Thinking Fast and Slow about Sustainability
Years ago, I got into a lengthy, but pretty pointless e-mail argument about climate science. On paper, I had no chance. My opponent was a pre-eminent chemist with a lengthy publication list and a reputation for debunking bad science in his field – including exposing a high profile ‘breakthrough’ which made the mainstream media. But, the debate soon settled into an unexpected pattern, the inverse of what you would expect.
He, the scientist, would challenge me using unsupported ‘evidence’ copied and pasted from right-wing libertarian US websites (his own politics were firmly left of centre) and I, the layman, with much needed signposting from SkepticalScience.com, would come back with peer-reviewed research which debunked his debunking.
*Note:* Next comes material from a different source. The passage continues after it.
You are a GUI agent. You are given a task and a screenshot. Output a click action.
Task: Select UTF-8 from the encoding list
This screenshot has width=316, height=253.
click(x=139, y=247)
Eventually, he half-backed down with a much caveated admission that maybe, just maybe, carbon emissions were driving long term climatic trends.
The question that has bugged me ever since is “How could someone so clever be so dumb?” Reading Nobel-prize winning psychologist Daniel Kahneman’s superlative book Thinking, Fast and Slow this summer has answered my question – and it’s all about how our brains really work.
Sciences such as chemistry are carried out under very controlled laboratory conditions. After years of working in a particular field, practitioners build up a strong intuition for what is probable and improbable (the ‘fast’ thinking of the title). They can generally trust their intuition as long as they keep to what they know.
More unpredictable, real world, highly complex issues like economics and politics (and, almost certainly, climate) cannot be judged by hunches – ‘expert’ pundits in these fields are wrong in their ‘off the top of the head’ predictions far more often than they are right. Kahneman argues that in such disciplines even the simplest mathematical model based on data from past experience (ie slow, analytical thinking) will comfortably out-perform expert intuition.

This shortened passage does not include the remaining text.